Living at the intersection of two horror genres, (a) the evil child genre and (b) Satanic Panic fodder, The Omen (1976) manages to package the two nicely, pulling in name actors who are past their heyday but can still deliver the goods.  I mean, it's a bit odd to cast a 60 year old Gregory Peck to play the husband to a 40-year-old Lee Remick as the parents of a 5 year old (in 1976.  Now... meh).  Fortunately, both are terrific, unravelling on separate timelines as they deal with the reality of what's happening to them.  And, man, Remick can do more with a look than most actors can with all their tools and tricks.  

The film also stars a young David Warner, and it was great to see him doing his thing in the wake of his passing.

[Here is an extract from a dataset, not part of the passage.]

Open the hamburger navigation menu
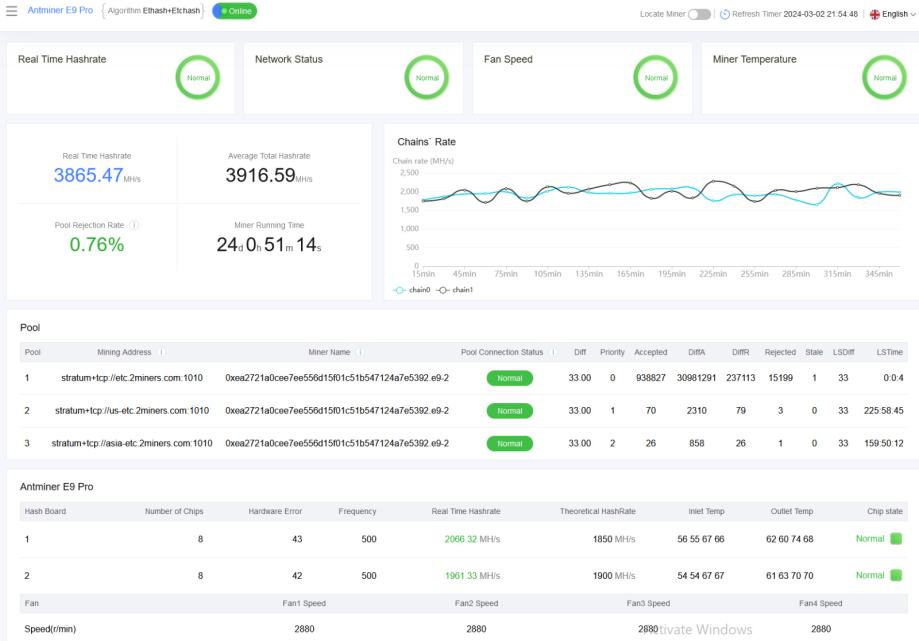The image size is (919, 641). pos(12,11)
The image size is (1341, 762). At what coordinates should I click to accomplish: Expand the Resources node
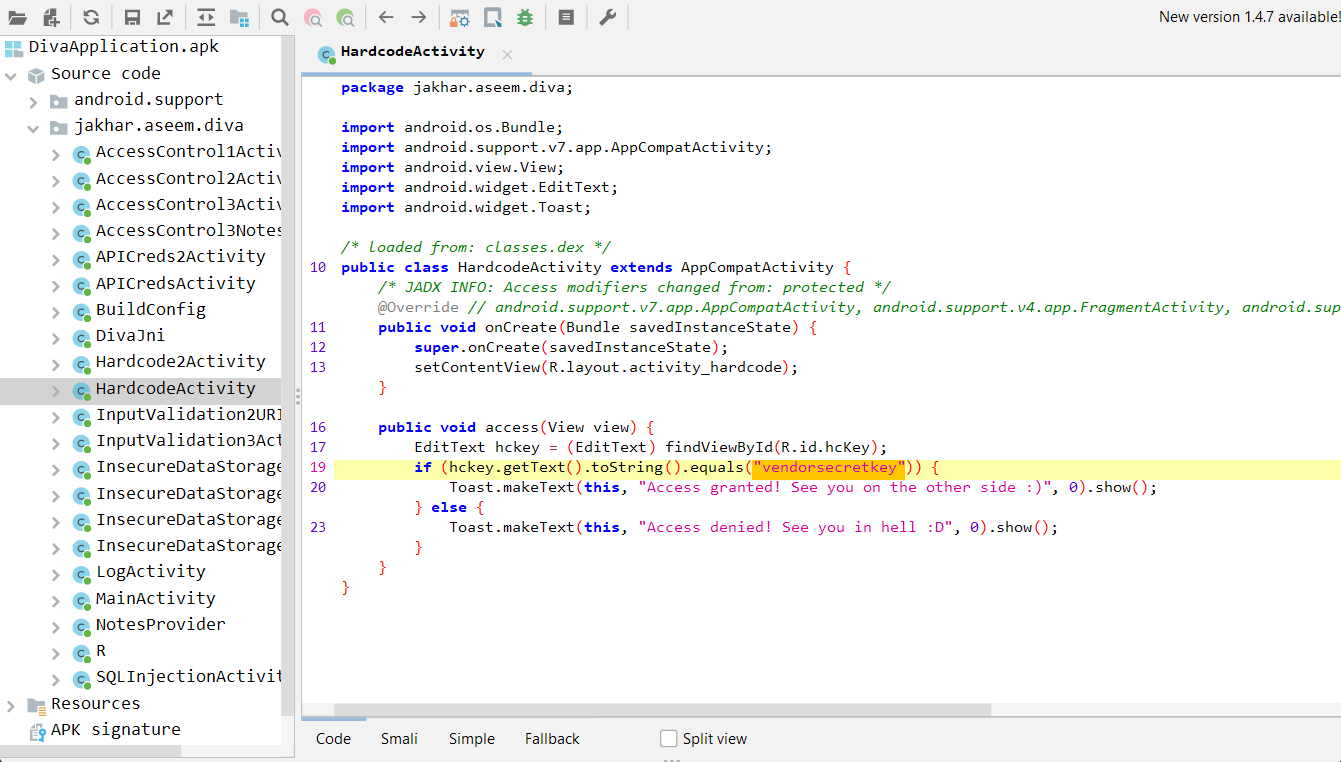click(x=11, y=705)
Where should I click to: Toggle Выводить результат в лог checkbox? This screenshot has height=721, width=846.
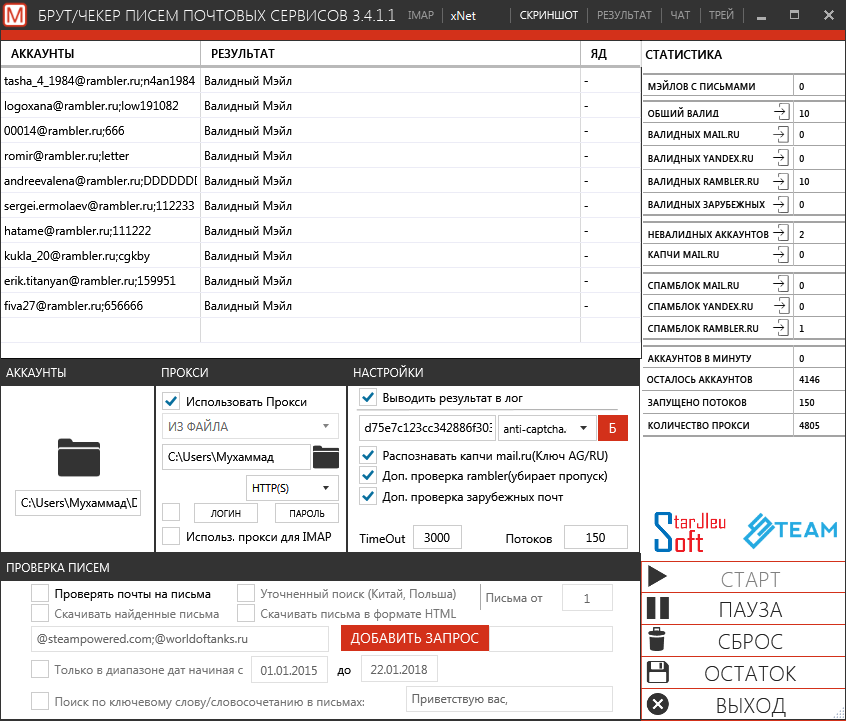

I'm glad I saw it, even if the past 46 years have seen so much in the way of imitation, it may not feel terrifically fresh at this point on a first viewing.  But it also never veers away from the point that there's a 5-year-old bringing about the end of the world, and no magic doo-dad is going to miraculously fix the kid.  And the *scope* of the story was so much bigger and better realized than I was guessing.  


Tuesday, October 4, 2022

Dracula Watch: The Satanic Rites of Dracula (1973)




Watched:  10/03/2022
Format:  BluRay
Viewing:  First 
Director:  Alan Gibson

Well, this is the final Dracula movie starring Christopher Lee as the good count, it's 1973 happening out there, and the soundtrack has a wah peddle.  I won't say I didn't enjoy this movie.  I did!  It's got Cushing still leaning into it, Lee is much more engaged than in Dracula AD 1972, and how can you go wrong when you include Joanna Lumley?  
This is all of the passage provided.